Haines Borough Assembly member Sean Maidy resigned Tuesday, following the assembly’s 4-2 approval of a resolution interpreting charter to specifically allow for areawide emergency police service.
“I resigned because I cannot be a party to an assembly who willingly and knowingly violates their own charter,” Maidy told the CVN after the meeting. He emailed his resignation to Mayor Jan Hill at 8:22 p.m., immediately after the meeting.
Maidy sat on the Haines Borough Assembly for nearly three years. After resigning, he later wrote on social media that he no longer believes in local government and described himself as a whistleblower. “I will continue to blow my whistle until the sound has reverberated off of the farthest reaches of these assembly chambers,” Maidy wrote.
Maidy said he believed that the assembly should hold a special election to allow voters to accept a language change in charter, but most of the assembly thought that the resolution would allow current police practice and give the borough time to draft language for an October 2020 ballot proposition.
Currently, emergency medical services, emergency dispatch and emergency response are the only three entities defined in charter as areawide powers, but the resolution’s proponents say that emergency dispatch has always included Haines Police, though not explicitly. The resolution will add emergency police services as an areawide power.
Borough clerk Alekka Fullerton reported to the assembly a discussion she had with attorney Brooks Chandler earlier on Tuesday: “He said that he thought (the resolution) should probably satisfy everyone and that he thought it was a great idea to have it on the ballot in October,” Fullerton said. “This gives us enough time to work on the language that we want to put forward to the voters.”
But Maidy and assembly member Zephyr Sincerny cited correspondence with Chandler from August, in which he wrote that the Haines Borough’s interpretation of charter wouldn’t stand up in court, if challenged.
“The court won’t put any weight on the 2019 assembly’s interpretation of the charter provision, and frankly calling this ‘emergency dispatch’ does not pass the smell test, but it may be unlikely someone will bring a legal challenge,” Chandler wrote.
“That’s pretty challenging. If we have a lawyer saying ‘If you were in court on this, the court would not put any weight into your interpretation.’ That causes me to hesitate,” Sincerny said.
“I understand the opinion that this could work, that this could appease everybody. Which, it could,” Maidy said. “In the same train of thought, murder is legal if I don’t get caught. As long as nobody sues or complains, we’ll be fine. And I would like to get this done the right way the first time, and not have to put this Band-aid on it to try to get us to October.”
Assembly member Paul Rogers reminded Maidy that murder is illegal regardless of whether a person gets caught. “I think we need to move forward and I think this is the right way to do it,” Rogers said.
“I think if we were to conduct a special election right now… It would be voted down and then we’d be back to the drawing boards,” assembly member Gabe Thomas said. “I think at least with this we’re providing a stopgap and an opportunity for the people to have more weight into it.”
Assembly member Stephanie Scott, who previously voted the same resolution down in an earlier iteration, changed her position Tuesday. “I did that because it was a compromise,” Scott later told the CVN. “It set up a procedure for letting the people vote on it.”
Maidy’s resignation must be accepted by the assembly, which won’t meet again until Jan. 14. The assembly then has discretion on how to fill the vacant seat, though traditionally it has requested letters of interest from citizens, then selected an appointee, clerk Fullerton said.
The appointee would fill the seat until October 2020 general election, when voters would elect a new assembly member. Whoever voters elect would serve until Maidy’s term expires in October 2021.
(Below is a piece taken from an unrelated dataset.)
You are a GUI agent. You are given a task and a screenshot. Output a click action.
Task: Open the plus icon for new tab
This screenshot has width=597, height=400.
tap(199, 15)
Scott said she was surprised by Maidy’s resignation. “I’m sorry that he is giving up, but I do have to say that I admire his values,” Scott said. “I just think that it’s hard to take off in the middle of something like this. It’s happened many times in the life of the assembly. I think that some people think that they represent themselves and they don’t. They represent the community.”
Rogers desribed Maidy’s resignation as unfortunate. “He still had two years left to serve as an assembly member and its dissapointing to see somebody quit over a single issue because they don’t think they’re getting their way.”
Thomas said he wishes Maidy the best, and he’s sorry he felt he needed to resign.
Sally McGuire, who ran unsuccessfully for a seat on the assembly last October, told the CVN she would not seek an appointment. Former candidate Sean Gaffney, who also ran unsuccessfully last year, said he has interest in the open seat.